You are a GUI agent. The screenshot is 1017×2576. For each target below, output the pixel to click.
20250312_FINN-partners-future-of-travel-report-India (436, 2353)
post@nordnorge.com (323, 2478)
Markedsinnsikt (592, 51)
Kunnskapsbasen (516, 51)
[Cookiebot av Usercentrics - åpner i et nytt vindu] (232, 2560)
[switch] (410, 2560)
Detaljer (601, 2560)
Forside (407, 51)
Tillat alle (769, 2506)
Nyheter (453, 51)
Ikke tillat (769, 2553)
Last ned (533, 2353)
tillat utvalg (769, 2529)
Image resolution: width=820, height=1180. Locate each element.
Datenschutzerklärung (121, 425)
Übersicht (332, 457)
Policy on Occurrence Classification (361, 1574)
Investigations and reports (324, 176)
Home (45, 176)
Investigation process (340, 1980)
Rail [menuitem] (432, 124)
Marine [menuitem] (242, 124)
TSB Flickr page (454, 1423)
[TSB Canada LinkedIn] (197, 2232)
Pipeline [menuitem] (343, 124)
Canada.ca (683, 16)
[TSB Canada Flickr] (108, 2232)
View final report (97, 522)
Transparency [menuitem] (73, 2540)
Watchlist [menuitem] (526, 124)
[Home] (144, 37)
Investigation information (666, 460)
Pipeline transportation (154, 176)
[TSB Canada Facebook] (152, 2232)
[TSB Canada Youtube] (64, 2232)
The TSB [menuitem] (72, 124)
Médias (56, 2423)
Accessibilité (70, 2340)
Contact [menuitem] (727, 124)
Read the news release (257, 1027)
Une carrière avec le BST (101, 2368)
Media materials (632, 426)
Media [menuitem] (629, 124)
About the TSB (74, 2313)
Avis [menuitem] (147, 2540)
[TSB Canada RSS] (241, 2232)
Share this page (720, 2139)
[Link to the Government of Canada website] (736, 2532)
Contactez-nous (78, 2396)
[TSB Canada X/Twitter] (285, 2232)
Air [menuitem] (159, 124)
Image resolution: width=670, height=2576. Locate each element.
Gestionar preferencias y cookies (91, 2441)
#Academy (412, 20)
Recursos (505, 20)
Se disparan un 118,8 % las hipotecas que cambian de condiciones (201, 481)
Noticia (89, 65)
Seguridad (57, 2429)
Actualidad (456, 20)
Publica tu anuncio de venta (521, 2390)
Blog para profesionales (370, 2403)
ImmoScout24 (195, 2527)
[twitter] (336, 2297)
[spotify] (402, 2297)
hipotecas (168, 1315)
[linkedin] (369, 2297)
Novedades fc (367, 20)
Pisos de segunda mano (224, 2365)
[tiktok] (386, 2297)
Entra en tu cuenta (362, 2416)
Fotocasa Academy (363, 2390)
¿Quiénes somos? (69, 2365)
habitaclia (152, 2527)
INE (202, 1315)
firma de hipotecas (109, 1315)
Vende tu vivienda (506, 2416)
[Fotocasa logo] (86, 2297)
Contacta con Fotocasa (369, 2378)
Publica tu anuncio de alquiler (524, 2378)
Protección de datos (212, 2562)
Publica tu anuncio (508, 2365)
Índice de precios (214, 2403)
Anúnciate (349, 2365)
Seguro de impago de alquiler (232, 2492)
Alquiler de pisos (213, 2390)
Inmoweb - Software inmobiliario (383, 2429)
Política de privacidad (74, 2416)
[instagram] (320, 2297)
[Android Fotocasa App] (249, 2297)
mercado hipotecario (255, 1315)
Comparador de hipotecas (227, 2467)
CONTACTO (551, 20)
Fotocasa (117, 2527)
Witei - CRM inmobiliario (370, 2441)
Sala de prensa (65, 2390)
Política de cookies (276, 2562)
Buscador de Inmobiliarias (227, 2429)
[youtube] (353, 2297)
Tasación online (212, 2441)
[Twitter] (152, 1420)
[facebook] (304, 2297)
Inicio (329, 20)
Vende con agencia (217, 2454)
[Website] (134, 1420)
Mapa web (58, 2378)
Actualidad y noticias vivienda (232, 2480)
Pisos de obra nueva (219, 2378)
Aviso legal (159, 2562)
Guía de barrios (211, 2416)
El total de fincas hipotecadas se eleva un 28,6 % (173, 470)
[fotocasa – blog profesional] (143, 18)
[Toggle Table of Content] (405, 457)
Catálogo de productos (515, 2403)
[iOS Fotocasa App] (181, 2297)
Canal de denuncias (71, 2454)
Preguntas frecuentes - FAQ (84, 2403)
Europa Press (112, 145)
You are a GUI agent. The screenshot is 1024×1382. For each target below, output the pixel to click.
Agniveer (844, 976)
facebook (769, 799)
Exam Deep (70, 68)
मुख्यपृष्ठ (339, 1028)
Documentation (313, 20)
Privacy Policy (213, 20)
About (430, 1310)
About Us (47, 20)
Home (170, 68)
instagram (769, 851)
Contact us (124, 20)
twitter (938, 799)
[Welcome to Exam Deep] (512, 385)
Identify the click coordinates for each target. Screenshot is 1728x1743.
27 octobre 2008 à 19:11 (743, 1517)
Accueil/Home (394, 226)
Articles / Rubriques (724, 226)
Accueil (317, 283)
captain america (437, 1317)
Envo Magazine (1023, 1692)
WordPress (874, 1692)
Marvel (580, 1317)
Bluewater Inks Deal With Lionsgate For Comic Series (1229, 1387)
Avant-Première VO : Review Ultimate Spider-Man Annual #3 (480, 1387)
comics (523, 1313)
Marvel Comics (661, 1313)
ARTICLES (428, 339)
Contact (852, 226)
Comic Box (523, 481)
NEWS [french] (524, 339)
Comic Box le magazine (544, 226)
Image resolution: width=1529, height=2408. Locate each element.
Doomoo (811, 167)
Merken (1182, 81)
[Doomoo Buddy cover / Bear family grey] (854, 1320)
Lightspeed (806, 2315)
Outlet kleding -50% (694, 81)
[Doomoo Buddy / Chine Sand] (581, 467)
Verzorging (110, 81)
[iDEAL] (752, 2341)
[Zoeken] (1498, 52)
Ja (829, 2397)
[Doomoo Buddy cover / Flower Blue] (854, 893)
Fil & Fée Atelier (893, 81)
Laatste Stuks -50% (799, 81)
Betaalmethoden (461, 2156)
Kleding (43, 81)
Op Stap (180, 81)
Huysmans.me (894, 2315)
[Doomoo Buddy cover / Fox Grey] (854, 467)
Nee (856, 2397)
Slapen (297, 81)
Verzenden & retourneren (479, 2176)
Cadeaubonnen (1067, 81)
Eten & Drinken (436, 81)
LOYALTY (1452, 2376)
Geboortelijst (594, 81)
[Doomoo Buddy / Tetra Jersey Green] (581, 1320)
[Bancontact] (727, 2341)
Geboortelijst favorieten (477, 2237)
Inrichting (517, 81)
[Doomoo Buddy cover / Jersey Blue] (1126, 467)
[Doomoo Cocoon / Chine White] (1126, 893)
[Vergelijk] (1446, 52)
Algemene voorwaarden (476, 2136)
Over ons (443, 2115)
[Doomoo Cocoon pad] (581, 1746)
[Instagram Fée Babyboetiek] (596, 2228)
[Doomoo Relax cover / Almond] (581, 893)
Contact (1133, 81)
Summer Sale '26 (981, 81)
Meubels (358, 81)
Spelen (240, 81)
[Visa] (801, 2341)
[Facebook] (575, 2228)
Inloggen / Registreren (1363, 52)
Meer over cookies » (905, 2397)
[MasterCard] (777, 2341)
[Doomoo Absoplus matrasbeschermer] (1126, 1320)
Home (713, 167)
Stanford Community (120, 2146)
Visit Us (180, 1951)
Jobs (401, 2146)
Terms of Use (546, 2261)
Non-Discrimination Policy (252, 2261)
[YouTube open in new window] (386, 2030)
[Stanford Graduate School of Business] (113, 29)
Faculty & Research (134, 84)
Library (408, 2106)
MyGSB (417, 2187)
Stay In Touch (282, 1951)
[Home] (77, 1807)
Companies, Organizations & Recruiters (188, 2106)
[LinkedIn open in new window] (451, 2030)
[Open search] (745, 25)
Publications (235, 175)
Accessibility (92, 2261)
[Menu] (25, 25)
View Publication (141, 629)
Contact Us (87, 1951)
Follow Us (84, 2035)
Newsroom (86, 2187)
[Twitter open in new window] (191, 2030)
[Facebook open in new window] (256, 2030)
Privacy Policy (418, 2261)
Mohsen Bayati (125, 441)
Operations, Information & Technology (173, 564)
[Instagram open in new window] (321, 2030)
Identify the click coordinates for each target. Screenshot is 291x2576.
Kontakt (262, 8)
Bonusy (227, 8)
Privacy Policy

*Instructions for the task*:
Whatever lies between the line containing "Operations, Information &" and the final line above, both included, must be returned exactly.

*Task solution*:
Operations, Information & Technology (173, 564)
[Instagram open in new window] (321, 2030)
Identify the click coordinates for each target. Screenshot is 291x2576.
Kontakt (262, 8)
Bonusy (227, 8)
Privacy Policy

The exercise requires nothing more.